* Study material:
_ _ _

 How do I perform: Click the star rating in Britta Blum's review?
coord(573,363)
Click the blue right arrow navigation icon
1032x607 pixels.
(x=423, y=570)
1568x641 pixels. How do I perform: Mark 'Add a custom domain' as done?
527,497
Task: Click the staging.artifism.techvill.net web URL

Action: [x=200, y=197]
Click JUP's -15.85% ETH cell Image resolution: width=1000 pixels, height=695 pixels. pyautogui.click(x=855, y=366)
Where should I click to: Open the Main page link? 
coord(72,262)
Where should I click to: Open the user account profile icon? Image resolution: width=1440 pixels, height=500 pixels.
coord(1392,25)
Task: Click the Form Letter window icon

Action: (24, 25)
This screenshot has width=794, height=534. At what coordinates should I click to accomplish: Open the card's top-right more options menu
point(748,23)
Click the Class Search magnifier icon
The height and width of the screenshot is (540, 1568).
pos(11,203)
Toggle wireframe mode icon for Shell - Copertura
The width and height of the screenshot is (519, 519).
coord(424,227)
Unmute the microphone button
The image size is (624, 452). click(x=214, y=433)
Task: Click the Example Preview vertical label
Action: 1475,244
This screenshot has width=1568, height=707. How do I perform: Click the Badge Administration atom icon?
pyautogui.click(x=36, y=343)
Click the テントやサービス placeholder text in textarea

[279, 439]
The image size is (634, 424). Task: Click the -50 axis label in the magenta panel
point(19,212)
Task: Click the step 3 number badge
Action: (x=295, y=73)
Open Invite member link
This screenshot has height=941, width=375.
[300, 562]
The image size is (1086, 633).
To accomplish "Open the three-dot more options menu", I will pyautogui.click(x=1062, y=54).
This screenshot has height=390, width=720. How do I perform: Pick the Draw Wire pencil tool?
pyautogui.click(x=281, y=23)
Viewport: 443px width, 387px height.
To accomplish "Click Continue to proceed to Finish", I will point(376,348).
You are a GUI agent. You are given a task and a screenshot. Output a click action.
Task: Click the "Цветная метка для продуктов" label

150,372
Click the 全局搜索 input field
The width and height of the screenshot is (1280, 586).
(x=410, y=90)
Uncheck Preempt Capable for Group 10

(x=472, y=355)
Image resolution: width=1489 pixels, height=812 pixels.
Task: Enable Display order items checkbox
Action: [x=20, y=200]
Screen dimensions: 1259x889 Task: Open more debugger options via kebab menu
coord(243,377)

_ _ _

Give the data again, exactly.

* Answer for this exercise:
 How do I perform: Click the star rating in Britta Blum's review?
coord(573,363)
Click the blue right arrow navigation icon
1032x607 pixels.
(x=423, y=570)
1568x641 pixels. How do I perform: Mark 'Add a custom domain' as done?
527,497
Task: Click the staging.artifism.techvill.net web URL

Action: [x=200, y=197]
Click JUP's -15.85% ETH cell Image resolution: width=1000 pixels, height=695 pixels. pyautogui.click(x=855, y=366)
Where should I click to: Open the Main page link? 
coord(72,262)
Where should I click to: Open the user account profile icon? Image resolution: width=1440 pixels, height=500 pixels.
coord(1392,25)
Task: Click the Form Letter window icon

Action: (24, 25)
This screenshot has width=794, height=534. At what coordinates should I click to accomplish: Open the card's top-right more options menu
point(748,23)
Click the Class Search magnifier icon
The height and width of the screenshot is (540, 1568).
pos(11,203)
Toggle wireframe mode icon for Shell - Copertura
The width and height of the screenshot is (519, 519).
coord(424,227)
Unmute the microphone button
The image size is (624, 452). click(x=214, y=433)
Task: Click the Example Preview vertical label
Action: 1475,244
This screenshot has width=1568, height=707. How do I perform: Click the Badge Administration atom icon?
pyautogui.click(x=36, y=343)
Click the テントやサービス placeholder text in textarea

[279, 439]
The image size is (634, 424). Task: Click the -50 axis label in the magenta panel
point(19,212)
Task: Click the step 3 number badge
Action: (x=295, y=73)
Open Invite member link
This screenshot has height=941, width=375.
[300, 562]
The image size is (1086, 633).
To accomplish "Open the three-dot more options menu", I will pyautogui.click(x=1062, y=54).
This screenshot has height=390, width=720. How do I perform: Pick the Draw Wire pencil tool?
pyautogui.click(x=281, y=23)
Viewport: 443px width, 387px height.
To accomplish "Click Continue to proceed to Finish", I will point(376,348).
You are a GUI agent. You are given a task and a screenshot. Output a click action.
Task: Click the "Цветная метка для продуктов" label

150,372
Click the 全局搜索 input field
The width and height of the screenshot is (1280, 586).
(x=410, y=90)
Uncheck Preempt Capable for Group 10

(x=472, y=355)
Image resolution: width=1489 pixels, height=812 pixels.
Task: Enable Display order items checkbox
Action: [x=20, y=200]
Screen dimensions: 1259x889 Task: Open more debugger options via kebab menu
coord(243,377)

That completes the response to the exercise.